> [EXERCISE DIRECTIONS]
Restate each record word for word, from the first to the last.

> [DATA TO USE]
/---
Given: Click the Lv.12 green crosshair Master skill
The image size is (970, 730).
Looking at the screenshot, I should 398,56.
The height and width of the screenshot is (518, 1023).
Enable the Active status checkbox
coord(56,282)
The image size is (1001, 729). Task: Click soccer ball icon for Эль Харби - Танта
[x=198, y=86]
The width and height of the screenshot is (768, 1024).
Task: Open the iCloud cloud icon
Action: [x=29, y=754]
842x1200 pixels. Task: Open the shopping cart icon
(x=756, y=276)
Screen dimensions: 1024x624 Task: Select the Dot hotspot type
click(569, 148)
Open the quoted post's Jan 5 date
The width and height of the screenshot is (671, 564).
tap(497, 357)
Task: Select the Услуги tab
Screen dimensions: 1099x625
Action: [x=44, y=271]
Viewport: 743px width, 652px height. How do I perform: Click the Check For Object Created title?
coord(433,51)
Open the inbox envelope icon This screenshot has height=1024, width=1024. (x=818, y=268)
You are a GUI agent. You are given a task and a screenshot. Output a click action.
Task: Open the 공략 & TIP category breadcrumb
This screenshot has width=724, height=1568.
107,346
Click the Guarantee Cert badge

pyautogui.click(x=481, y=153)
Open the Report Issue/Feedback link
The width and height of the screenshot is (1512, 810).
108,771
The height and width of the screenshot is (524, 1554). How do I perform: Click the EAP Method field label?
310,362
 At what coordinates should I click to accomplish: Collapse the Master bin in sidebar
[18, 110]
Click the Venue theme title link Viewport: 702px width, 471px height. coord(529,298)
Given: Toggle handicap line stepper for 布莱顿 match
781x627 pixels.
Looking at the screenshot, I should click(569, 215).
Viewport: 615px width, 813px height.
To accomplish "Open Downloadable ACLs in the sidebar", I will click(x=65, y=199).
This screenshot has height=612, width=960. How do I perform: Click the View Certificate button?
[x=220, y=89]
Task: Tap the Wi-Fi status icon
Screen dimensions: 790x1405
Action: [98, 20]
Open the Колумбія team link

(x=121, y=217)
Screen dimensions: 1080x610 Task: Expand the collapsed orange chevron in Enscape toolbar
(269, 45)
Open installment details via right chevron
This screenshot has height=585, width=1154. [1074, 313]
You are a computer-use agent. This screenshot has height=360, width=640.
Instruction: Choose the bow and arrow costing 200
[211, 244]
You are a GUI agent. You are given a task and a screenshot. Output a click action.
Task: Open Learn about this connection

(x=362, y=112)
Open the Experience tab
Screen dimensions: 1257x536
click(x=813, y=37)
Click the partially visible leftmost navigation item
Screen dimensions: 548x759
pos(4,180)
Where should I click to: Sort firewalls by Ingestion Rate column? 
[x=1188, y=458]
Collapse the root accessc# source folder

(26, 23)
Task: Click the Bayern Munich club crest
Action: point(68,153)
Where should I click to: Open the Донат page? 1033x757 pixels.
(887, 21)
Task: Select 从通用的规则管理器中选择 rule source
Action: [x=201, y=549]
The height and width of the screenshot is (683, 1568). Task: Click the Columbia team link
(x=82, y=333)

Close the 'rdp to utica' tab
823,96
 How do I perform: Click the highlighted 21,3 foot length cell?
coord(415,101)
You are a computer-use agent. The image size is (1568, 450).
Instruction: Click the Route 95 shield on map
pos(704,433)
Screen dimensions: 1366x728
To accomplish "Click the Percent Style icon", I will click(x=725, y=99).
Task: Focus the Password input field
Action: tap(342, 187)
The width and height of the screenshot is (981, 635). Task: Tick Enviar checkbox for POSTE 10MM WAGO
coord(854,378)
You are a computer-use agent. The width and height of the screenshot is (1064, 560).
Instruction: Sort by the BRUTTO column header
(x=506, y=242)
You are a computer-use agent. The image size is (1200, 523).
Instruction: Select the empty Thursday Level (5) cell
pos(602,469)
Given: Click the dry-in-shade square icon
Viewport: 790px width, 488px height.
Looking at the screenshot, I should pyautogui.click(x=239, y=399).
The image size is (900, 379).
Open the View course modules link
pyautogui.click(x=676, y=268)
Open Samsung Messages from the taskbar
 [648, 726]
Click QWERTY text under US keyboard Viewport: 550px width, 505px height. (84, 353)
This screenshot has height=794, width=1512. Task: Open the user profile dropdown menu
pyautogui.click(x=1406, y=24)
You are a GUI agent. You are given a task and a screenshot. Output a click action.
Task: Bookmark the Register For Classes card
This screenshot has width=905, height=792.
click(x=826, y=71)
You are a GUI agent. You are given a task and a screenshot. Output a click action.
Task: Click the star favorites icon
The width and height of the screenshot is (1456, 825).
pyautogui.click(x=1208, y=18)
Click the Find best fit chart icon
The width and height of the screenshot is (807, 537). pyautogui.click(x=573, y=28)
\---
> [SOLUTION TO THIS PROBLEM]
Given: Click the Lv.12 green crosshair Master skill
The image size is (970, 730).
Looking at the screenshot, I should 398,56.
The height and width of the screenshot is (518, 1023).
Enable the Active status checkbox
coord(56,282)
The image size is (1001, 729). Task: Click soccer ball icon for Эль Харби - Танта
[x=198, y=86]
The width and height of the screenshot is (768, 1024).
Task: Open the iCloud cloud icon
Action: [x=29, y=754]
842x1200 pixels. Task: Open the shopping cart icon
(x=756, y=276)
Screen dimensions: 1024x624 Task: Select the Dot hotspot type
click(569, 148)
Open the quoted post's Jan 5 date
The width and height of the screenshot is (671, 564).
tap(497, 357)
Task: Select the Услуги tab
Screen dimensions: 1099x625
Action: [x=44, y=271]
Viewport: 743px width, 652px height. How do I perform: Click the Check For Object Created title?
coord(433,51)
Open the inbox envelope icon This screenshot has height=1024, width=1024. (x=818, y=268)
You are a GUI agent. You are given a task and a screenshot. Output a click action.
Task: Open the 공략 & TIP category breadcrumb
This screenshot has width=724, height=1568.
107,346
Click the Guarantee Cert badge

pyautogui.click(x=481, y=153)
Open the Report Issue/Feedback link
The width and height of the screenshot is (1512, 810).
108,771
The height and width of the screenshot is (524, 1554). How do I perform: Click the EAP Method field label?
310,362
 At what coordinates should I click to accomplish: Collapse the Master bin in sidebar
[18, 110]
Click the Venue theme title link Viewport: 702px width, 471px height. coord(529,298)
Given: Toggle handicap line stepper for 布莱顿 match
781x627 pixels.
Looking at the screenshot, I should click(569, 215).
Viewport: 615px width, 813px height.
To accomplish "Open Downloadable ACLs in the sidebar", I will click(x=65, y=199).
This screenshot has height=612, width=960. How do I perform: Click the View Certificate button?
[x=220, y=89]
Task: Tap the Wi-Fi status icon
Screen dimensions: 790x1405
Action: [98, 20]
Open the Колумбія team link

(x=121, y=217)
Screen dimensions: 1080x610 Task: Expand the collapsed orange chevron in Enscape toolbar
(269, 45)
Open installment details via right chevron
This screenshot has height=585, width=1154. [1074, 313]
You are a computer-use agent. This screenshot has height=360, width=640.
Instruction: Choose the bow and arrow costing 200
[211, 244]
You are a GUI agent. You are given a task and a screenshot. Output a click action.
Task: Open Learn about this connection

(x=362, y=112)
Open the Experience tab
Screen dimensions: 1257x536
click(x=813, y=37)
Click the partially visible leftmost navigation item
Screen dimensions: 548x759
pos(4,180)
Where should I click to: Sort firewalls by Ingestion Rate column? 
[x=1188, y=458]
Collapse the root accessc# source folder

(26, 23)
Task: Click the Bayern Munich club crest
Action: point(68,153)
Where should I click to: Open the Донат page? 1033x757 pixels.
(887, 21)
Task: Select 从通用的规则管理器中选择 rule source
Action: [x=201, y=549]
The height and width of the screenshot is (683, 1568). Task: Click the Columbia team link
(x=82, y=333)

Close the 'rdp to utica' tab
823,96
 How do I perform: Click the highlighted 21,3 foot length cell?
coord(415,101)
You are a computer-use agent. The image size is (1568, 450).
Instruction: Click the Route 95 shield on map
pos(704,433)
Screen dimensions: 1366x728
To accomplish "Click the Percent Style icon", I will click(x=725, y=99).
Task: Focus the Password input field
Action: tap(342, 187)
The width and height of the screenshot is (981, 635). Task: Tick Enviar checkbox for POSTE 10MM WAGO
coord(854,378)
You are a computer-use agent. The width and height of the screenshot is (1064, 560).
Instruction: Sort by the BRUTTO column header
(x=506, y=242)
You are a computer-use agent. The image size is (1200, 523).
Instruction: Select the empty Thursday Level (5) cell
pos(602,469)
Given: Click the dry-in-shade square icon
Viewport: 790px width, 488px height.
Looking at the screenshot, I should pyautogui.click(x=239, y=399).
The image size is (900, 379).
Open the View course modules link
pyautogui.click(x=676, y=268)
Open Samsung Messages from the taskbar
 [648, 726]
Click QWERTY text under US keyboard Viewport: 550px width, 505px height. (84, 353)
This screenshot has height=794, width=1512. Task: Open the user profile dropdown menu
pyautogui.click(x=1406, y=24)
You are a GUI agent. You are given a task and a screenshot. Output a click action.
Task: Bookmark the Register For Classes card
This screenshot has width=905, height=792.
click(x=826, y=71)
You are a GUI agent. You are given a task and a screenshot. Output a click action.
Task: Click the star favorites icon
The width and height of the screenshot is (1456, 825).
pyautogui.click(x=1208, y=18)
Click the Find best fit chart icon
The width and height of the screenshot is (807, 537). pyautogui.click(x=573, y=28)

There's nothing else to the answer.